Six months after the appeal had been lodged here the National War Labor Board made its decision on September 8, 1944. After reciting the vicissitudes of the controversy from the occasion of its certification by the Secretary of Labor the Board confirmed the directive order of the Tenth Regional Board and ordered that the terms and conditions of employment which are to govern the relations between the parties shall be those set forth in their collective bargaining agreement.

Plaintiff contends that because it is engaged in interestate commerce its agreement with defendant Local was void as being in violation of Section 8(3) of the Wagner Act, 29 U.S.C.A. § 158(3) which forbids one engaged in interstate commerce to sign a closed shop agreement with a union not designated by a majority of the employees of the shop. It insists that the superior court should determine whether section 8 had been violated. There are three answers to this contention. (1) Section 10(a) of the Wagner Act, 29 U.S.C.A. § 160(a), vests the National Labor Relations Board with exclusive jurisdiction ‘to prevent any person from engaging in any unfair labor practice (listed in section 8) affecting commerce.’ But before that board may assume jurisdiction it must ascertain the existence of certain prescribed facts. See Secs. 9(a), (b), (c), 29 U.S.C.A. § 159(a–c); American Federation of Labor v. National Labor Relations Board, 308 U.S. 401, 405, 60 S.Ct. 300, 84 L.Ed. 347. (2) However, under circumstances such as are presented by the instant case, the National Labor Relations Board is divested of power to entertain jurisdiction and to decide the dispute by reason of the rider to the Appropriations Act Limiting the National Labor Relations Board. Such rider provides that the funds of the Board cannot be used to invalidate a collective bargaining agreement. If the National Labor Relations Board cannot be decide the issue, no method of reasoning is proposed whereby it may be held that a state court is clothed with such power, in view of the cited acts and the war powers vested in the central government by the federal constitution. (3) But finality for plaintiff's demand that the superior court assume jurisdiction to determine the dispute as to the legality of the collective bargaining agreement is spelled by the fact that the National War Labor Board has already exercised jurisdiction over the matter and has made directive orders that the agreement govern the relations of the parties. In so acting that board fulfilled its duty under the War Labor Disputes Act which forbids the continuance of a labor dispute that may substantially interfere with the war effort.
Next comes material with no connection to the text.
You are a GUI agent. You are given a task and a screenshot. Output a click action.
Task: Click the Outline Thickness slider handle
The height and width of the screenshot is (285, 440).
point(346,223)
On no rational basis could the superior court enter a valid judgment settling the controversy. The War Labor Disputes Act provides that the War Labor Board shall have power to decide disputes between employers and employees and to ‘provide by order the wages and hours and all other terms and conditions (customarily included in collective-bargaining agreements) covering the relations between parties, which shall be in effect until further order of the Board.’ Public Law 89, 78th Congress, paragraph 7(a)(2) (9 War Lab. Rep. VII.1 ) The last mentioned Act supervenes all statutes in conferring jurisdiction of disputes affecting the conduct of a war. It was created by Congress in the exercise of the war powers conferred by Article I, Section 8, of the Constitution. It declares on its face that it was enacted as a war measure. Its duration is expressly limited to a period not to exceed six months following the termination of the current war. Under section 7(a) of Public Law 89 and the decisions which have interpreted it the authority of the United States is paramount when exerted as to subjects concerning which it has the power to control. Lajoie v. Milliken, 1922, 242 Mass. 508, 136 N.E. 419, 423; Hamilton v. Kentucky Distilleries & Warehouse Co., 1919, 251 U.S. 146, 40 S.Ct. 106, 64 L.Ed. 194; Northern Pac. R. Co. v. North Dakota, 1919, 250 U.S. 135, 150, 39 S.Ct. 502, 63 L.Ed. 897; Dakota Cent. Tel. Co. v. South Dakota, 1919, 250 U.S. 163, 39 S.Ct. 507, 63 L.Ed. 910, 4 A.L.R. 1623; McKinley v. United States, 1919, 249 U.S. 397, 39 S.Ct. 324, 63 L.Ed. 668; Tarble's case, 1871, 13 Wall. 397, 406, 409, 20 L.Ed. 597; State ex rel. Watson v. City of Miaml, 1943, 153 Fla. 660, 15 So.2d 481, 485.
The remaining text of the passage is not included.